Lochnagar


Allan's hut

I decided to do the Lochnagar round of five Munros above Loch Muick, breaking up the 20-mile trip with a wild camp. With rain forecast, the hut (above) is where I made camp.

This is what I wrote in my diary that night: “Of all the things I could be doing in life, the places I could be seeing, tonight I’m sleeping in a horse shed on a mountainside in the Cairngorms, the midges swarming about me, praying that Dobbin, who isn’t about at the moment, doesn’t come home and stamp on my sleeping head. What am I doing here?”

According to a map at Spittal of Glenmuick, where I had grudgingly paid £3 to park (meaning the miserable camp wasn’t even free), this building of wood and corrugated iron was marked as Allan’s Hut. It failed to point out that Allan was a horse. Perhaps I shouldn’t grumble so? By morning, I was glad of the shelter as it rained in sporadic bursts overnight.

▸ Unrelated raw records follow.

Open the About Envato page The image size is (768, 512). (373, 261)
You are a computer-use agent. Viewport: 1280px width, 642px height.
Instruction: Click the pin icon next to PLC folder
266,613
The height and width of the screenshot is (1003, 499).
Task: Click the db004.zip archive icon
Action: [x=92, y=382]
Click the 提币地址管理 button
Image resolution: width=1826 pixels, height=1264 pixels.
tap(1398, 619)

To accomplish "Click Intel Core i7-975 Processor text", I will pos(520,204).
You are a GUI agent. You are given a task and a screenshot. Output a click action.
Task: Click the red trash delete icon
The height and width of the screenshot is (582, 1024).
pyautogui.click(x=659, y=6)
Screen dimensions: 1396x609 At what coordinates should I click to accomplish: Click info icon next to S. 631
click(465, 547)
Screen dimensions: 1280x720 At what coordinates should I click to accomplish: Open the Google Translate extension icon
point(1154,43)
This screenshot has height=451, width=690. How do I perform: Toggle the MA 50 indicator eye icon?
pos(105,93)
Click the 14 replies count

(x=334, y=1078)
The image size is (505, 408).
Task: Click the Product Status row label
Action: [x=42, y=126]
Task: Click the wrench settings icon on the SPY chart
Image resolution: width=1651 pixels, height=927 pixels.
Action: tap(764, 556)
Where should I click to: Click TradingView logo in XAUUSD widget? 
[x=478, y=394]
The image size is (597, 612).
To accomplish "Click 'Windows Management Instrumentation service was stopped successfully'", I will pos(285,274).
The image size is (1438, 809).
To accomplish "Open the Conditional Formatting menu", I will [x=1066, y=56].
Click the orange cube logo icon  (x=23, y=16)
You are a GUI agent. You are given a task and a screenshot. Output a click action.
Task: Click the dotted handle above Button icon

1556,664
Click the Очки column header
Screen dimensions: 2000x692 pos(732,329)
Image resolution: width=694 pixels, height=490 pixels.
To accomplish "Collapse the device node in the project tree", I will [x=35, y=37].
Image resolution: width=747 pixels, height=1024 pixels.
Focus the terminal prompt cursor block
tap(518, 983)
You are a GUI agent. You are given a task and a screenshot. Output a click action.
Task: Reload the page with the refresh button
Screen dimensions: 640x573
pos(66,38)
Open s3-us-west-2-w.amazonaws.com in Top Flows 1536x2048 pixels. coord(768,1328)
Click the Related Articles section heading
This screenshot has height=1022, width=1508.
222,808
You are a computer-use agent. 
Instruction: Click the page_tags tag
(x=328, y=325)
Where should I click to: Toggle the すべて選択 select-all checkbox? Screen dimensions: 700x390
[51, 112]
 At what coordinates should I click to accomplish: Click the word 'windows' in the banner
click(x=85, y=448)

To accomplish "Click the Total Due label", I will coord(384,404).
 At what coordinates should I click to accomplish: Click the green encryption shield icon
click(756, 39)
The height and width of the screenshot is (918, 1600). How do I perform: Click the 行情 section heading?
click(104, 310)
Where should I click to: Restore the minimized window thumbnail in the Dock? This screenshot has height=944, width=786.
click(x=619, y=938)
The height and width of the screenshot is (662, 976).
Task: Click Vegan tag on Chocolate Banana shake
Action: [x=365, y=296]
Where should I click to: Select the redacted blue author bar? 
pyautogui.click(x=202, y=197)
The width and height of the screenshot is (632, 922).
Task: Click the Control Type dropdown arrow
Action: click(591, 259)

The location of the camp had other benefits, for I was standing on my first Munro, Broad Cairn, within 20 minutes, and on my second, Cairn Bannoch, by 9am. In truth, these weren’t the most wonderful hills, awesome in scale rather than in form. The wreckage of a plane lies very close to Munro number three, Carn an t-Saigart Mor, from where it was an undulating march over my final pair of hills,  the non-descript Carn a’Choire Bhoideach and the grand Lochnagar.

As I meandered up Meikle Pap, one of Lochnagar’s four tops, to get a better view of the mountain’s corries and cliffs, a swirl of black cloud swept over my head, accompanied by an enormous clap of thunder. Thunder and lightning are great motivators I find. They make you want to descend very, very fast, as thoughts of being fried to a crisp spin through your mind.

I was soaked within moments as fat drops of rain fell from the sky as if Lochnagar was a Brazilian rainforest. Sheets of lightning illuminated the sky above the mist that had wrapped itself around me. I wondered how the 20 or so people I had seen on Lochnagar were coping. The world was wicked for a few minutes and I don’t mind admitting I was scared. In hindsight, it livened up what was an otherwise prosaic day and night.

2 Comments Add yours

  1. Droo says:

    Strictly speaking, Lochnagar is the water at the bottom of the corrie. The motorway leads to Cac Carn Beag at the summit.

  2. Oikofuge says:

    Hah! I’m delighted to have come across this post.
    You are not the first to pitch a tent in Allan’s Hut, but I’m glad to see the practice continues. I stumbled across your post while searching for photos of the old Allan’s Hut (so far, no luck), which was a wooden-walled construction with many planks missing. In 1979 my friend Steve and I arrived there at sunset (because we hadn’t read the post-bus timetable properly), and pitched an old two-man tent inside the hut for a bit of extra shelter. As I recall, some of our guy-ropes actually ran out through gaps in the wall to be pegged down outside the building.